View larger version (161K): [in this window] [in a new window]   Figure 3. Perivascular infiltrates in the CNS of huGFAP-CCL2hi tg+ mice. Compared with sections from huGFAP-CCL2hi tg– controls (A), spinal cord sections from huGFAP-CCL2hi tg+ mice (B) showed thickened vessel wall and substantial leukocyte infiltrates in the perivascular area. In the vessel lumen (V), leukocytes were found to tether to the endothelia in perfused tissues (arrowheads). White matter remains largely normal in the spinal cords of huGFAP-CCL2hi tg+ mice (B). Electric microscopic analyses showed perivascular area in huGFAP-CCL2hi tg– (C) and accumulation of mononuclear cells in the corresponding area in huGFAP-CCL2hi tg+ mice (D). These infiltrating monocytes displayed numerous processes with excessive interstitial fluid. An infiltrating macrophage (E) contained phagolysosomes of different stages. This set of graphic is representative of data with similar results from experiments containing four mice in each group.

Although no detectable CD3 or CD4 mRNA was found in CNS tissues from wild-type control, healthy mice by RT-PCR, spinal cord tissues from huGFAP-CCL2_hi tg⁺ mice contained detectable mRNA specific for CD3 and CD4 (Supplemental Fig. 1). Mb1 mRNA was consistently detectable in the CNS tissues of huGFAP-CCL2_hi tg⁺ mice (Supplemental Fig. 1). B cells expressing the membrane-bound form of IgM were found in CNS perivascular lesions of these mice (Supplemental Fig. 1). CNS perivascular lesions of huGFAP-CCL2_hi tg⁺ mice contained plasma cells (Supplemental Fig. 1), which are terminally differentiated, nonrecirculating B cells, usually found in the secondary lymphoid organs. These results suggest that astrocytic overexpression of CCL2 leads to transendothelial migration of monocytes/macrophages, T cells, and B cells as well, thus providing the necessary, local environment for B cell proliferation and differentiation into plasma cells.

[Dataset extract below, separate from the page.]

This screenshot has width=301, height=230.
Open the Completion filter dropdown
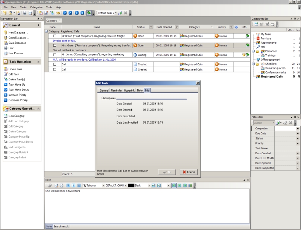(x=298, y=129)
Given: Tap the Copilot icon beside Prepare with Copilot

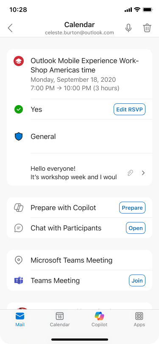Looking at the screenshot, I should click(x=19, y=208).
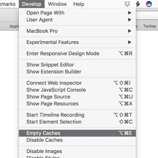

Peripheral immune reactivity against myelin protein and neurofilaments in huGFAP-CCL2_hi tg⁺ mice
Microglia are CNS mononuclear phagocytes, and activated microglia can present myelin antigens to T cells (15 , 19) . Therefore, there existed the possibility that DESMO resulted from autoimmunity against CNS components. Sera from hu-GFAP-CCL2_hi tg⁺ and their littermate control mice were measured for immune reactivity against myelin protein and neurofilaments. huGFAP-CCL2_hi tg⁺ mice had higher levels of anti-PLP139–151 IgG in the circulation (0.508±0.332 OD units at serum dilution of 1:100, n=47) than did huGFAP-CCL2^hi tg^– mice (0.333±0.146, n=21, P=0.04). No circulating anti-PLP IgG was detected in huGFAP-CCL2_hi tg⁺·CCR2^– mice (data not shown). There was no difference in the levels of anti-MOG and anti-MBP antibodies between huGFAP-CCL2_hi tg⁺ and tg^– mice, consistent with the MHC-restricted immune responses against dominant residues of PLP in SWXJ mice (49) . Neither huGFAP-CCL2_hi tg⁺ nor tg^– mice contained antineurofilament IgG in the circulation (Supplemental Table 1).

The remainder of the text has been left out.